The feasibility of abomasal cannulation and the surgical time were analyzed in all cadavers, being evaluated the feasibility of the technique and the surgical time.

Instruments and equipment used in the study

The experimental simulation of the surgical procedures took into consideration all the surgical principles applicable to laparoscopy and the necessary equipment and instruments were used to perform the techniques. We used a 10-mm laparoscope, 10-mm or 5-mm Babcock forceps, 5-mm laparoscopic scissors, a set of gas insufflator/light source/monitor, and basic surgical instruments for conventional surgery.

Laparoscopy assisted abomasal cannulation with two access ports

The anatomical specimens were placed in the left lateral recumbency position and underwent laparoscopy using two laparoscopic access ports in the right flank, with two 10-mm cannulas in the first and second access port.

The access ports were established in the right flank near the paralumbar fossa, caudal to the ribs, using the open technique [20]. Skin incisions of approximately 8 to 10 mm were made using a scalpel to insert the trocars transmurally into the abdominal cavity.

The first 10-mm laparoscopic access port with an insufflation valve was inserted, through which a carbon dioxide (CO2)-induced pneumoperitoneum of 8 mmHg was established, and the abdominal cavity was inspected by viewing the image on the monitor.

With adequate visualization of the abdominal cavity and, mainly, of the abomasum, the second trocar was inserted in a video-assisted way, caudally to the first trocar.

Using a Babcock atraumatic forceps, the abomasum was seized and suspended until it reached the second portal.
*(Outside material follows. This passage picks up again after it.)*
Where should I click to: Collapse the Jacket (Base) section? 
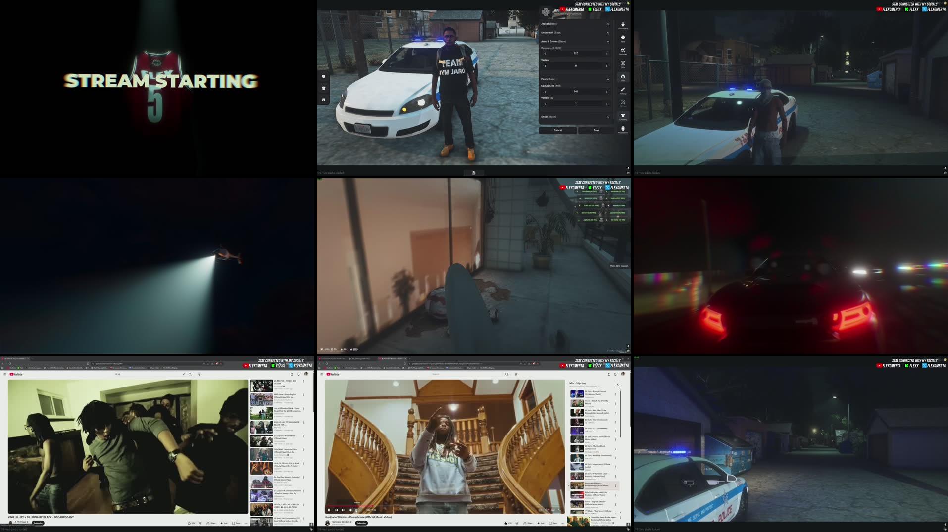[608, 24]
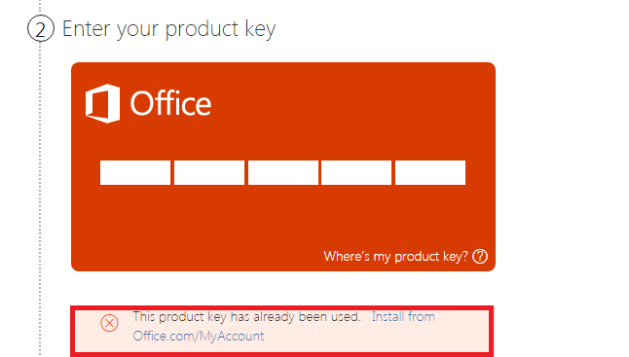Click "This product key has already been used" message

click(x=246, y=317)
Upon arriving on the portal way, the abomasum was held by 2 conventional Allis forceps. Thus, a puncture-incision was made on the wall of the abomasum with a scalpel. Through this incision, a Foley Catheter (2 mL, 2-Way, 22 Fr/Ch, 6.0 mm) was surgically inserted in the abomasal wall with two double concentric purse-string sutures in the abdominal wall. After the cuff was inflated, a purse-string suture was performed around the catheter, penetrating only the serous layer of the abomasum. The muscle layer was occluded with interrupted X-suture next to the catheter and the skin with interrupted U-suture, for synthesis of the surgical incision for the first access. Finally, the abdomen was deflated, the laparoscope and first trocar inserted were removed, the muscular layer and skin was closed the same as before. All sutures were performed using 2-0 nylon.

The cannula was tested after the end of the procedure with a 60 mL syringe containing saline solution, allowing irrigation and drainage from the interior of the abomasum. Laparoscopic intra-abdominal visualization was performed during the testing phase in order to verify possible leakage in the abdominal cavity. 

Statistical analysis

The Shapiro–Wilk test was used to confirm that surgical time data were distributed normally. Descriptive statistics were processed using the BioEstat program, version 5.3. The confidence interval was 0.95, and when p ≤ 0.05, the difference was considered significant.